As she was ready to say good bye and that she would get a hold of him and thanks for the dinner, Dan said he had a confession to tell her.

Dan: I had a really great time tonight, and I really feel like I need to tell you that I am really attracted to you, and I know you feel the same way about me.

Jessica: Umm thank you for the compliment, but I don’t feel the same way about you. You are really not my type, and we don’t have that much in common.

Dan: Oh, I bet I can change your mind on that one.

Jessica: Yeah, no, you really can’t. I’m not attracted to you.

Dan: Kiss me.

Jessica: what?!…No!

Dan: Just one kiss thats all you will need to change your mind.

Jessica: No!…I’m going home now. Have a good life.
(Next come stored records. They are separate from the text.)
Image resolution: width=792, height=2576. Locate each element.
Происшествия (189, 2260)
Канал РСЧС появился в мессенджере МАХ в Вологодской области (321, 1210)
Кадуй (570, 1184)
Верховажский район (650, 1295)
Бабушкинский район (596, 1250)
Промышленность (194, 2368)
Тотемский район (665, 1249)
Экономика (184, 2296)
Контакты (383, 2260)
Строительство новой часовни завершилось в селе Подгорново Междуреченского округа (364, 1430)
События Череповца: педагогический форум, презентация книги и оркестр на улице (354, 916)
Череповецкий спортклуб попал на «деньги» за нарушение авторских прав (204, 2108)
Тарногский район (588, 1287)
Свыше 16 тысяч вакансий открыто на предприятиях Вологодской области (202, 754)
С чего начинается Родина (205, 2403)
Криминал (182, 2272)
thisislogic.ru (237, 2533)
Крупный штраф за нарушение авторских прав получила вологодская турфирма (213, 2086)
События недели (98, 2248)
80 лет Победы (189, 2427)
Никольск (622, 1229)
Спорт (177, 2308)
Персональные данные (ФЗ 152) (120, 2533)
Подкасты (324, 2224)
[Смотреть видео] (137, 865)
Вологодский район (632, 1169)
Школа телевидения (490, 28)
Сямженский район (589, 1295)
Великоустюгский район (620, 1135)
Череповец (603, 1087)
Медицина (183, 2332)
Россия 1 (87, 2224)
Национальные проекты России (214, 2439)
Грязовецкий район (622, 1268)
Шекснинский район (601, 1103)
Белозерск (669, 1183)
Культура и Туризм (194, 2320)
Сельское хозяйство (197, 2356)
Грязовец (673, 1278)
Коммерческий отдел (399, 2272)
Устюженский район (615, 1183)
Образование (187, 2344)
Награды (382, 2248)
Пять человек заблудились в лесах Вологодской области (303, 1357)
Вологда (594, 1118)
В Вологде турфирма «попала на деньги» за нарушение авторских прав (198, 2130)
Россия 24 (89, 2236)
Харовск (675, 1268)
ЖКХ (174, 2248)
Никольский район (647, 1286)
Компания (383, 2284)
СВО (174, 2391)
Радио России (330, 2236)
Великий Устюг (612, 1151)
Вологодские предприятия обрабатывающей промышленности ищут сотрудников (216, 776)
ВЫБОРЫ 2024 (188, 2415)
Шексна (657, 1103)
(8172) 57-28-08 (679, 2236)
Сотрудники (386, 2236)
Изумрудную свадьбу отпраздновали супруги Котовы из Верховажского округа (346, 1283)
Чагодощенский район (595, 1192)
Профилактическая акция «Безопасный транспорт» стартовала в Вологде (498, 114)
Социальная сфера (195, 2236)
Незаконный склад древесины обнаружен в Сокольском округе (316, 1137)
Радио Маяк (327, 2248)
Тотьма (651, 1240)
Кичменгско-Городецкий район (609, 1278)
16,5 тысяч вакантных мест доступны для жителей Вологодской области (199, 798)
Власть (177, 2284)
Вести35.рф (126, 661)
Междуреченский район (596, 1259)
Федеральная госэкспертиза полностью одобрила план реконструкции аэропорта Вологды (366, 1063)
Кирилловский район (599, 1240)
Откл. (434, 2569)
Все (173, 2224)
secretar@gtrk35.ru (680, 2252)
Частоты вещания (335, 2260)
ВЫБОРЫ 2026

Dan: Then at least let me show you what you are missing…

Jessica: NO! I DON”T CARE!

And it was at the moment that her date went from awkward and boring to

“WHAT THE HELL?! OH GOD, WHAT ARE YOU DOING?!” She explained in shock and disgust.

To quote what her exact words to me, when she described her date with Dan at that moment… “HE WHIPPED IT OUT”

…. Yeah…. that’s what I thought too.

The following is the greatest sentence I have ever heard in my life.

I was in shock for a second, and then all I could do was start to laugh my ass off. I wasn’t missing anything at all. It was the smallest thing I had ever seen, and I was standing there laughing my head off.


I asked her what Dan’s response was to her reaction, and he said he looked confused, and then zipped it back up, and walked away. Se stood there by her car thinking if what had just occurred was a delusion or not, but she knew it was real, and that it really just happened.

Needless to say, it was a good six months before she would go on another date with another guy.